Bad US government password and diet advice

The US government gave bad unresearched password and gave bad diet advice.

A former National Institute of Standards and Technology manager Bill Burr admitted that a document he authored on crafting strong passwords was misguided. “Much of what I did I now regret,” says Burr, who is 72 years old and now retired.

His advice steered everyday computer users toward lazy mistakes and easy-to-predict practices. Burr’s eight-page password document, titled “NIST Special Publication 800-63. Appendix A,” advised people to use irregular capitalization, special characters, and at least one numeral.

The advice makes passwords that are tough for humans to remember but are not difficult to hack.

Two generations, Americans ate fewer eggs and other animal products because policy makers told them that fat and cholesterol were bad for their health. Both dogmas have been debunked.

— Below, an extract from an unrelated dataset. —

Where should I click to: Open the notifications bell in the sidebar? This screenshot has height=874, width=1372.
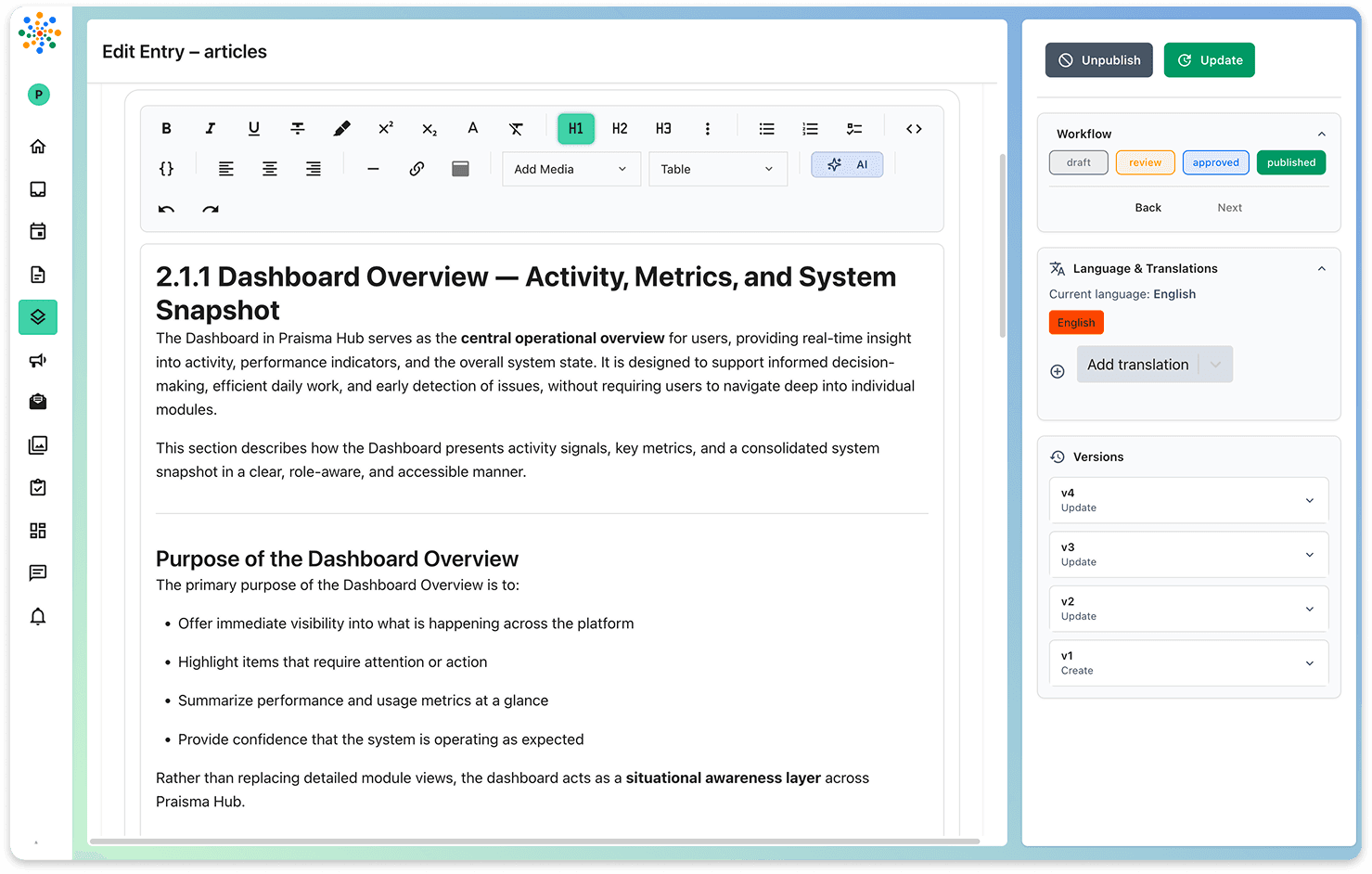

In 2014, experts on the committee that develops the country’s dietary guidelines acknowledged that they had ditched the low-fat diet. The committee’s report was released, with an even bigger change: It lifted the longstanding caps on dietary cholesterol, saying there was “no appreciable relationship” between dietary cholesterol and blood cholesterol. Americans, it seems, had needlessly been avoiding egg yolks, liver and shellfish for decades.

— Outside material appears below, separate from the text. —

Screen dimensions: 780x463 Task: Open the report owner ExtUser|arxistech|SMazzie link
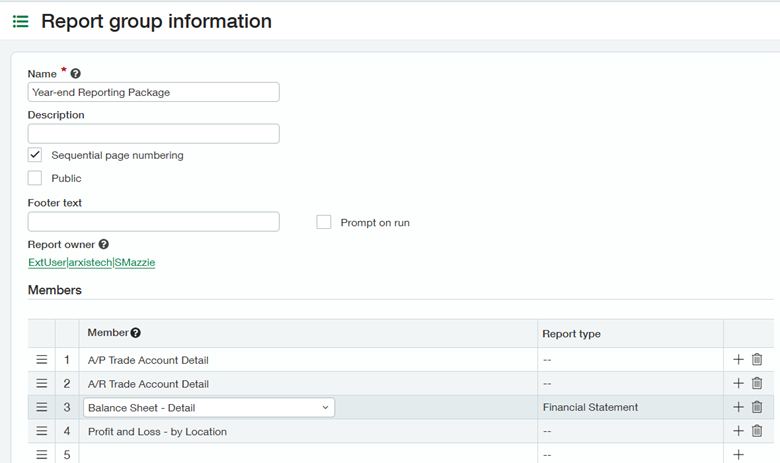tap(91, 263)
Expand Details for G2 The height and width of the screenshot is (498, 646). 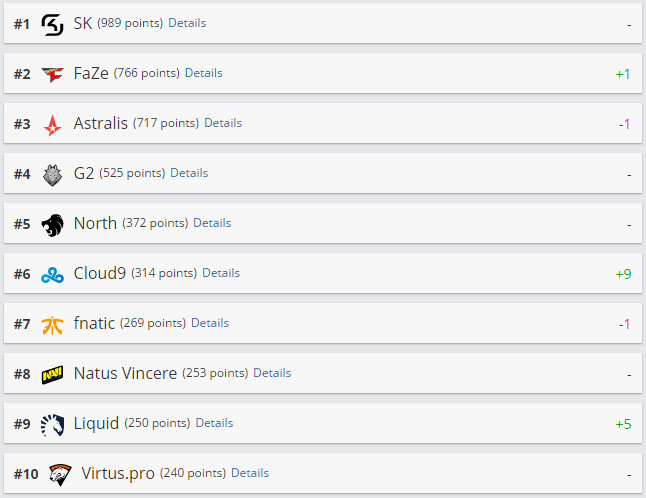(x=189, y=173)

The primary problem is that nutrition policy has long relied on a very weak kind of science: epidemiological, or “observational,” studies in which researchers follow large groups of people over many years. But even the most rigorous epidemiological studies suffer from a fundamental limitation. At best they can show only association, not causation. Epidemiological data can be used to suggest hypotheses but not to prove them.

Instead of accepting that this evidence was inadequate to give sound advice, strong-willed scientists overstated the significance of their studies.

Today, we are poised to make the same mistakes. The committee’s new report also advised eliminating “lean meat” from the list of recommended healthy foods, as well as cutting back on red and processed meats. Fewer protein choices will likely encourage Americans to eat even more carbs. It will also have policy implications: Meat could be limited in school lunches and other federal food programs.

It’s possible that a mostly meatless diet could be healthy for all Americans — but then again, it might not be. We simply do not know. There are no rigorous clinical trials on such a diet.